To date, there is limited federal regulation on the use of facial recognition technology. However, lawmakers have begun to propose legislation to establish clearer legal requirements concerning the use of such biometric tools. The Commercial Facial Recognition Act of 2019 would prohibit commercial entities from using facial recognition technology to identify an end user without obtaining “affirmative consent” of the end user. More recently, the Ethical Use of Facial Recognition Act, introduced in February, would pause the government’s use and funding of facial recognition technology until “appropriate guidelines and limitations” are passed.

Into this vacuum of federal direction, states and localities have begun to step up and provide guidance. For example, certain municipalities in Massachusetts have established local ordinances to specifically ban the use of facial recognition technology by government entities. Additionally, states such as Illinois, California, Washington, and Texas have adopted laws concerning the collection and use of biometric identifiers, including fingerprints, handprints, retinal scans, voiceprints, and facial scans.
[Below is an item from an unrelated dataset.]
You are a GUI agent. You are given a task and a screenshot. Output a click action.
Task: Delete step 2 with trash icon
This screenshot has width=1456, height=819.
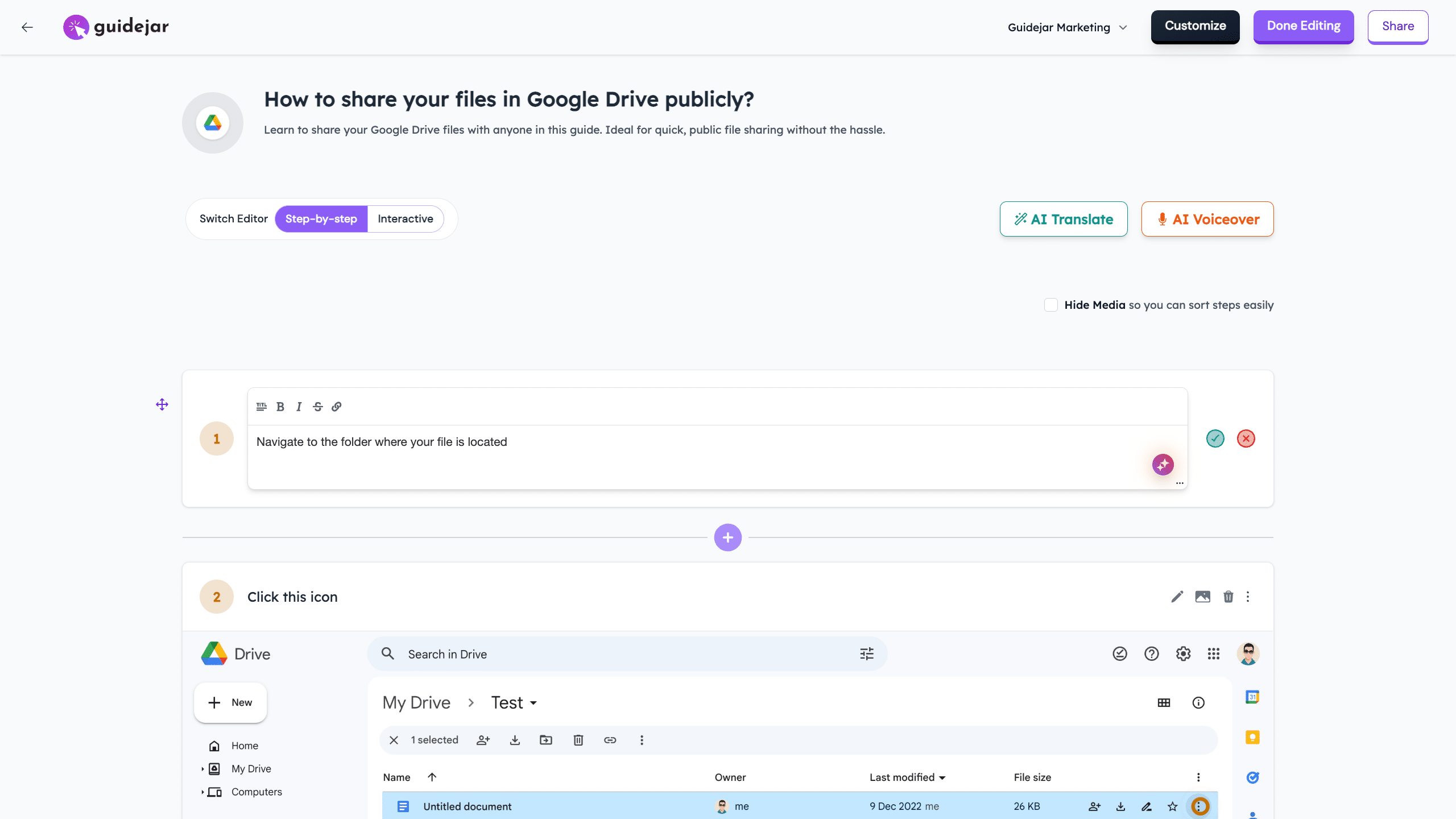click(1228, 597)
Such laws may impact facial recognition technology. These laws have led to multiple class action lawsuits regarding the use of biometric technology, particularly in Illinois.

If companies plan to use facial recognition technology when they reopen, they will need to consider what options individuals will have who want to enter a facility but do not want to submit to facial scans. The Illinois Biometric Information Privacy Act requires companies to, among other things, provide prior notice and obtain a written release or consent from an individual prior to collecting any type of biometric data, including a facial scan. The US Customs and Border Protection rules concerning US citizens reentering the country at domestic airports provides an opt-out option for travelers who do not want to submit to facial recognition technology.
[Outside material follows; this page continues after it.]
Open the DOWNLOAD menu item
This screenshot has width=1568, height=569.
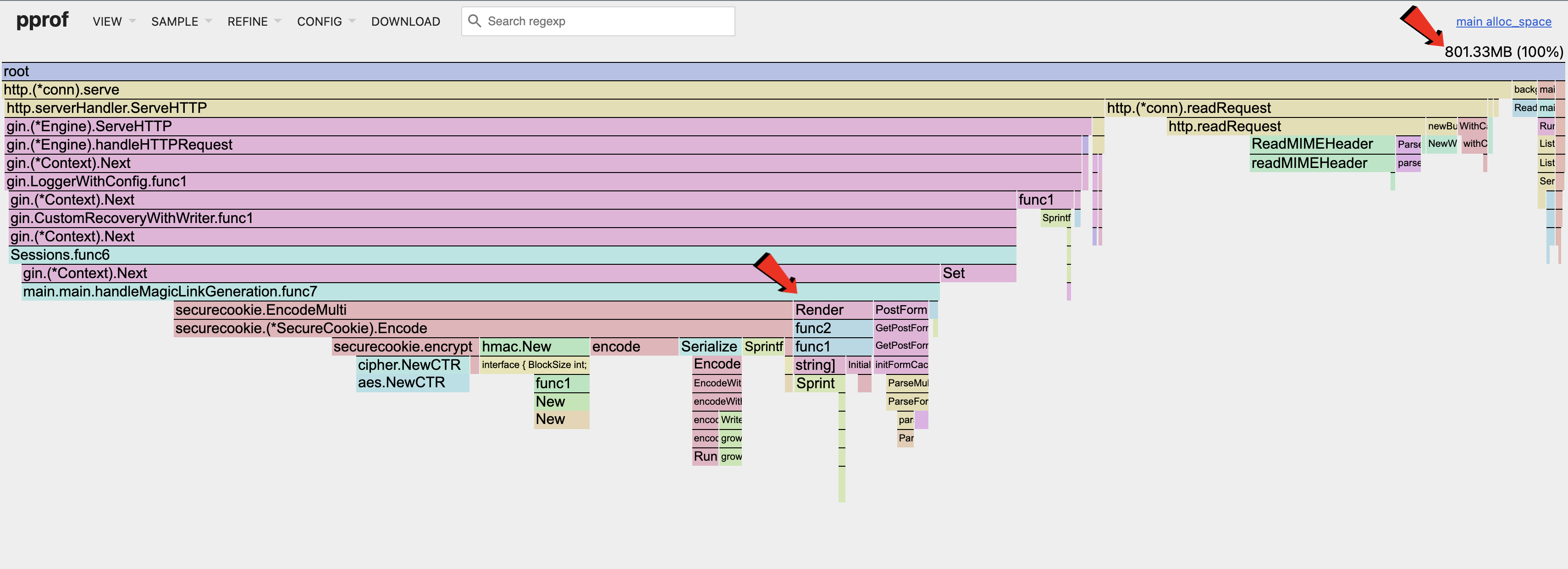pyautogui.click(x=405, y=21)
Certain commercial entities that are already using facial recognition technology for touchless entry offer individuals an opt-out option in their online privacy policies. The issue with online opt-out options, however, is that unless individuals search an entity’s website ahead of time, they may not realize they have the opportunity to opt out of these facial scans or other collection of their biometrics.

As noted, the Illinois Biometric Information Privacy Act requires written consent, and the intent of the proposed Commercial Facial Recognition Act of 2019 is to require commercial entities to obtain “affirmative consent” from end users prior to using facial recognition technology. Affirmative consent would potentially require companies to do more than just post their opt-out options online, and instead provide clear notice so individuals can make a conscious decision (and potentially document) whether they agree to the use of facial scanning technology.

As companies consider the use of facial scanning technology for touchless entry to reopen during or after the COVID-19 pandemic, it is important to remain vigilant on any legal requirements that emerge regarding facial recognition, including current state and local requirements and pending federal legislation. We will provide further updates on this developing area of the law in future posts in Tech & Sourcing @ Morgan Lewis.